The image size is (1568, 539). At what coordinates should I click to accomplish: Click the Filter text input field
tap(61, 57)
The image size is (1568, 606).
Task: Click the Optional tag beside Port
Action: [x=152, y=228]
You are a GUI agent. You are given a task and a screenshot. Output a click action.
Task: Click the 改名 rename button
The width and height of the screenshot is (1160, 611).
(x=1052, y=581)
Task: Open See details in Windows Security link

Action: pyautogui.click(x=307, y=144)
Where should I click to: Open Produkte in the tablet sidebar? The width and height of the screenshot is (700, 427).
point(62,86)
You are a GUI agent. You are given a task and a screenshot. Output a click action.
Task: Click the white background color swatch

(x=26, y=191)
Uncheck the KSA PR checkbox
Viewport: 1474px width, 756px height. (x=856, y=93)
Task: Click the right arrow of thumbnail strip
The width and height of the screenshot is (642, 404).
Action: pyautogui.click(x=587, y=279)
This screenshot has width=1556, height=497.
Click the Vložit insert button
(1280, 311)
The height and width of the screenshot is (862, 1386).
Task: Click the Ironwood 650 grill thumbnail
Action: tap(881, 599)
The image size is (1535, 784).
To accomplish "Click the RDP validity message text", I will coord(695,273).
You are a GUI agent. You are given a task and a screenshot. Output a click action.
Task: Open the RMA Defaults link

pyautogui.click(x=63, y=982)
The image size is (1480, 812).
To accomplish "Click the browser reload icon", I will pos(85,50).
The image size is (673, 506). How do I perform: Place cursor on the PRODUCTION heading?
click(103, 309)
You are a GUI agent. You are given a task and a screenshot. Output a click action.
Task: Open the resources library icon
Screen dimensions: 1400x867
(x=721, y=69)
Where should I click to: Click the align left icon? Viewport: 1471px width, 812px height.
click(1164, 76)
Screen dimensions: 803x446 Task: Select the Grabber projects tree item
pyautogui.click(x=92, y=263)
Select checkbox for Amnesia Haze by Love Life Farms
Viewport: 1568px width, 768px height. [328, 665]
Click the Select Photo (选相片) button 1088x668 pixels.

# # # #

Your output should be an exact copy of the lines from the one containing "Screen dimensions: 1400x867" through the last line of the data above.

Screen dimensions: 1400x867
(x=721, y=69)
Where should I click to: Click the align left icon? Viewport: 1471px width, 812px height.
click(1164, 76)
Screen dimensions: 803x446 Task: Select the Grabber projects tree item
pyautogui.click(x=92, y=263)
Select checkbox for Amnesia Haze by Love Life Farms
Viewport: 1568px width, 768px height. [328, 665]
Click the Select Photo (选相片) button 1088x668 pixels.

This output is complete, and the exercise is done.